Auxilium Pharmaceuticals, Inc. (NASDAQ:AUXL)

CAPS Rating: 4 out of 5

A specialty biopharmaceutical company with a focus on developing and marketing products to urologists, endocrinologists, orthopedists and select primary care physicians.


Player Avatar alvinbentley (39.00) Submitted: 4/29/2008 8:30:06 AM : Underperform Start Price: $29.08 AUXL Score: +40.45

Do any investors out there know anything about Dupuytren's contracture? It is not very common. Most patients who need intervention would be referred to an orthopedic surgeon. If Xiaflex were actually FDA approved, the surgeon could recommend either fixing the problem surgically or trying injections of a new agent that would require multiple visits and doesn't always work.

With regard to insurance company payment, with surgery, they pay a physician fee for the operation and a hospital fee for the procedure. With Xiaflex, they would pay Auxilium for the drug, the physician fee for the procedure (injection), and the hospital/clinic fee for the procedure. If the drug is priced too high or it requires multiple visits for repeat injections, the companies will not approve payment for xiaflex, and the patient will be left only with the option of surgery.

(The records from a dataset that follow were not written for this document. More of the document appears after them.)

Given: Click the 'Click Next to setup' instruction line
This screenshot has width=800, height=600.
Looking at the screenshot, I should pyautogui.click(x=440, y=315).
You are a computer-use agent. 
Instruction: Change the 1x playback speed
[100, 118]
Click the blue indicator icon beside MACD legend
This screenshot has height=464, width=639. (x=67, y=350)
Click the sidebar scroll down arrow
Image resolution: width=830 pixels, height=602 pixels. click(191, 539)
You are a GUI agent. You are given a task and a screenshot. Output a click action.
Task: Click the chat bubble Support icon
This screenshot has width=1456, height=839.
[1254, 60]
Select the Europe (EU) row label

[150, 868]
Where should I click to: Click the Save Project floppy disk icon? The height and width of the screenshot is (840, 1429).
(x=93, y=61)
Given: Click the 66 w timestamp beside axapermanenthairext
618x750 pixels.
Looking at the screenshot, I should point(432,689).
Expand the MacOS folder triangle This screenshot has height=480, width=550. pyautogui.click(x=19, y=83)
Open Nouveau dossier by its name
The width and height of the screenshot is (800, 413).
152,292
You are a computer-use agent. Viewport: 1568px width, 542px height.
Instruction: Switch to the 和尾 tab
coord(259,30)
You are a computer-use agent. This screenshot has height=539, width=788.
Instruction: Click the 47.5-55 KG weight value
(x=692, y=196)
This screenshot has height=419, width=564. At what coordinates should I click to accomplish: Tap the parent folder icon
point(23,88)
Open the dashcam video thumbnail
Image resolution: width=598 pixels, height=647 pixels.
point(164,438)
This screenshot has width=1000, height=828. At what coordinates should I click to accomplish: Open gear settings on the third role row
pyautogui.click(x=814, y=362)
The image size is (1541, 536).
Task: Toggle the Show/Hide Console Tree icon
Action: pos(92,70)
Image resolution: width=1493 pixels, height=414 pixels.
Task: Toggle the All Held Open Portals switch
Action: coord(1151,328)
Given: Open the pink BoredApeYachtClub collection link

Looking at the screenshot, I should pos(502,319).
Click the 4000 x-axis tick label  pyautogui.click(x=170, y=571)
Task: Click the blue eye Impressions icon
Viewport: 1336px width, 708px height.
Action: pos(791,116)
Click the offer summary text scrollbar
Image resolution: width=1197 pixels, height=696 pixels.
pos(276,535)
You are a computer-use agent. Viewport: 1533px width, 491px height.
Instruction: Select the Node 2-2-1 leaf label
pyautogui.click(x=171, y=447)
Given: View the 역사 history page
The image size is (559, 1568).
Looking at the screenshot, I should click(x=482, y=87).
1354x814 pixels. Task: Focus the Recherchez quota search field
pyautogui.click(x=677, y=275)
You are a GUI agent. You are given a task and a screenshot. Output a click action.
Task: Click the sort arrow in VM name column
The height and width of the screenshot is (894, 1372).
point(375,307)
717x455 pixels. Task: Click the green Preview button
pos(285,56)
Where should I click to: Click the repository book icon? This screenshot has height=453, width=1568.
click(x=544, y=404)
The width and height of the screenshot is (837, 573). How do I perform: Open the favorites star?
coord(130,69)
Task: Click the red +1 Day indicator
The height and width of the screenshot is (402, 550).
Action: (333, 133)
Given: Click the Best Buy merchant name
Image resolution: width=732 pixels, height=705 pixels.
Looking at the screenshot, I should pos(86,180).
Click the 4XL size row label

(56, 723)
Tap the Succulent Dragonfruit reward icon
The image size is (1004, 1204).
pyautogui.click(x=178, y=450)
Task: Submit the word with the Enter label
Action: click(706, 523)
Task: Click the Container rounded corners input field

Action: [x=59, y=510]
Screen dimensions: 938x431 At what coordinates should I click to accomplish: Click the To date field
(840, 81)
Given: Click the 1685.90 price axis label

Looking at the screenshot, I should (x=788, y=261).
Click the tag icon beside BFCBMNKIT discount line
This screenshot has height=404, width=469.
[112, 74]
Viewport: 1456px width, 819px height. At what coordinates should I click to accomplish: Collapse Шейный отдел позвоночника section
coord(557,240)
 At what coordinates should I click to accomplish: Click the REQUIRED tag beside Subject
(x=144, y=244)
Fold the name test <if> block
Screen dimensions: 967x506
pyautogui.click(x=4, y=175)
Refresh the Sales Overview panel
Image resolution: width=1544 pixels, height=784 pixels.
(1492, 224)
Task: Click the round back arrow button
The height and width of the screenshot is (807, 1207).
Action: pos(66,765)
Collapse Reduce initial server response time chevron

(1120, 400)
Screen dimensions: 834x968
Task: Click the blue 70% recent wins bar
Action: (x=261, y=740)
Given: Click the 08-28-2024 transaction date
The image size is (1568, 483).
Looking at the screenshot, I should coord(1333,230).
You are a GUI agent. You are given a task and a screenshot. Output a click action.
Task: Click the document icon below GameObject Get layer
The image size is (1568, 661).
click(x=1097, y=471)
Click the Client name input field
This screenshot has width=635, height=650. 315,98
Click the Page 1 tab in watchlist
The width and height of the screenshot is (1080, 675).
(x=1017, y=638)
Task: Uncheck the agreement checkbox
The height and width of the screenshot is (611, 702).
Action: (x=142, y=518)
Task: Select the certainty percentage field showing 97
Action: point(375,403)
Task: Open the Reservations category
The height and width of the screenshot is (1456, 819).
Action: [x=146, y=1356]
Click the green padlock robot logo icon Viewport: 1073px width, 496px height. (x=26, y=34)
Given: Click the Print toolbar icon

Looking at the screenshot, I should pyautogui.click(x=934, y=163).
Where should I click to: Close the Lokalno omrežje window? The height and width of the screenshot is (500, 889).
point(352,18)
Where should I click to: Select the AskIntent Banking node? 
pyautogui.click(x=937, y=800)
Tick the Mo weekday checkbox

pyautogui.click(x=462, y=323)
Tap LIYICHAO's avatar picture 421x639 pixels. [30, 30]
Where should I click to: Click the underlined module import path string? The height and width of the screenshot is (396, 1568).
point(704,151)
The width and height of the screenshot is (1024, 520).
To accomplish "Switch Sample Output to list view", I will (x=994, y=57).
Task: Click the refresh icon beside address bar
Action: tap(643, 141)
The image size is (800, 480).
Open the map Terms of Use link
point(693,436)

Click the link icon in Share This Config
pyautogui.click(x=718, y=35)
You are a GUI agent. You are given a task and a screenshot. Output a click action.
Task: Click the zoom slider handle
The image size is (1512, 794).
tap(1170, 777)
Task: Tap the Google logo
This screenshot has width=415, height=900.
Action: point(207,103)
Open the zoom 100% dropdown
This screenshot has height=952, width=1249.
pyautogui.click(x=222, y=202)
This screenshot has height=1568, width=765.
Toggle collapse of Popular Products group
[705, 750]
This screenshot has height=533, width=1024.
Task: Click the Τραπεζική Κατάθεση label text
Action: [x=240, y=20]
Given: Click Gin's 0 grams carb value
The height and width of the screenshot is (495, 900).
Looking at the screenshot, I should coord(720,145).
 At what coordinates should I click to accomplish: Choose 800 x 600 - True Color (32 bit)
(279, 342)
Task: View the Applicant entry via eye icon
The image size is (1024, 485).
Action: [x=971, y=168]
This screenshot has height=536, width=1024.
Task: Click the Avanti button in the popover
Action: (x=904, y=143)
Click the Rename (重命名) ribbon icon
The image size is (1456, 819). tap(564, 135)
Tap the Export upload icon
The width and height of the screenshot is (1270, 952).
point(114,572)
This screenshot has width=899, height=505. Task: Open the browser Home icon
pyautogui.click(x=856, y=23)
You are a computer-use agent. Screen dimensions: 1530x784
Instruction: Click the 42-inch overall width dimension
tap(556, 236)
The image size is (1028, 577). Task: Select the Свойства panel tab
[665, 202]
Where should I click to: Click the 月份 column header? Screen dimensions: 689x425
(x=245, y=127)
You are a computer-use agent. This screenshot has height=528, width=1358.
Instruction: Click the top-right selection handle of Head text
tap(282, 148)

If the drug is priced lower and insurance will pay for it, the surgeon will consider his physician fee for operation (high) or injection (low). Most surgeons are already biased toward performing surgery, and the financial disadvantage for choosing injection rather than operation will influence most surgeons to continue with the established standard of care which is surgery.

Member Avatar Ikeydoc (< 20) Submitted: 7/4/2009 11:47:52 AM
Recs: 2

Wrong! I am an orthopaedic hand surgeon. Dupuytren's Disease is very common. I see at least 2 new patients every week for the condition. Surgical management of the condition will often include hand therapy for 6-12 weeks. Full correction is unusual and complications are not uncommon. The cost to the insurance carrier is substantial. If I am provided with a comparable non-operative technique that has fewer complications and an easier recovery for the patient at a comparable cost, I will choose it. The surgical reimbursement is poor and I would love to have a non-operative procedure that I can do in the office without wasting time in the operating room. I am more efficient and profitable in my office versus the operating room.